Dataset records
+ + + + + + +

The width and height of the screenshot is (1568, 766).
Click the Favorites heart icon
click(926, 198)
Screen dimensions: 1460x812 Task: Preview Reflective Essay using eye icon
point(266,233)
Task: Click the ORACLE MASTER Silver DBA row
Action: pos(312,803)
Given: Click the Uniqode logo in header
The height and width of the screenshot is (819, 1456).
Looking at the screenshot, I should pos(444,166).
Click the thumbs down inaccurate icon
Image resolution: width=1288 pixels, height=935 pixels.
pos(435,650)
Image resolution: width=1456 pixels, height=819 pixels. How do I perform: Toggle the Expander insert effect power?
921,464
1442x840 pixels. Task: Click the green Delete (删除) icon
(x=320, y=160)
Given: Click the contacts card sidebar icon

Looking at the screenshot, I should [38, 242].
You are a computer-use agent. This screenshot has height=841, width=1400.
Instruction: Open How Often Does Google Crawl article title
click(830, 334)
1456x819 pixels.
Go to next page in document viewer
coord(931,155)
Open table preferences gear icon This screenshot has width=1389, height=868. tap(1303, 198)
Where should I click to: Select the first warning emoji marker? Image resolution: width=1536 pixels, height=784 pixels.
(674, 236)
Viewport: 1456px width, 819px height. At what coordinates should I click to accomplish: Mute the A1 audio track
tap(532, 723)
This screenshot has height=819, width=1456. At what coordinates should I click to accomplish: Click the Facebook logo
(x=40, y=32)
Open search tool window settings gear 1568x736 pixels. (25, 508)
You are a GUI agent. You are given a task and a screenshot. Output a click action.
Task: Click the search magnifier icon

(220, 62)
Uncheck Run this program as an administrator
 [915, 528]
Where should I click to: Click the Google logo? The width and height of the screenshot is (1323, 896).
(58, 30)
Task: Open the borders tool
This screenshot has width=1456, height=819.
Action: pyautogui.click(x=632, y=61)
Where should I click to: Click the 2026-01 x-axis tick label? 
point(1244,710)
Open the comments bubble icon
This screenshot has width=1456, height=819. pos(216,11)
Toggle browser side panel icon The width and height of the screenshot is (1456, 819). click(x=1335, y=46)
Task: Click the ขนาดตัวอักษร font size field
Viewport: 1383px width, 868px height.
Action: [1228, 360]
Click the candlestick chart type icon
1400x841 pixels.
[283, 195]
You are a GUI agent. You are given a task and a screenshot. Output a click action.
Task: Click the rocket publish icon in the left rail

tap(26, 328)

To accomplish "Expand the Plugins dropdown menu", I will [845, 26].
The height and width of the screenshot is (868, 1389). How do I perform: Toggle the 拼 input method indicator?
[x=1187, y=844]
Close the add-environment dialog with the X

+ + + + + + +

▶ _YOUR GOAL_
Write only the number of lines in the data where the word "gear" occurs.

▶ _ANSWER TO THIS EXERCISE_
2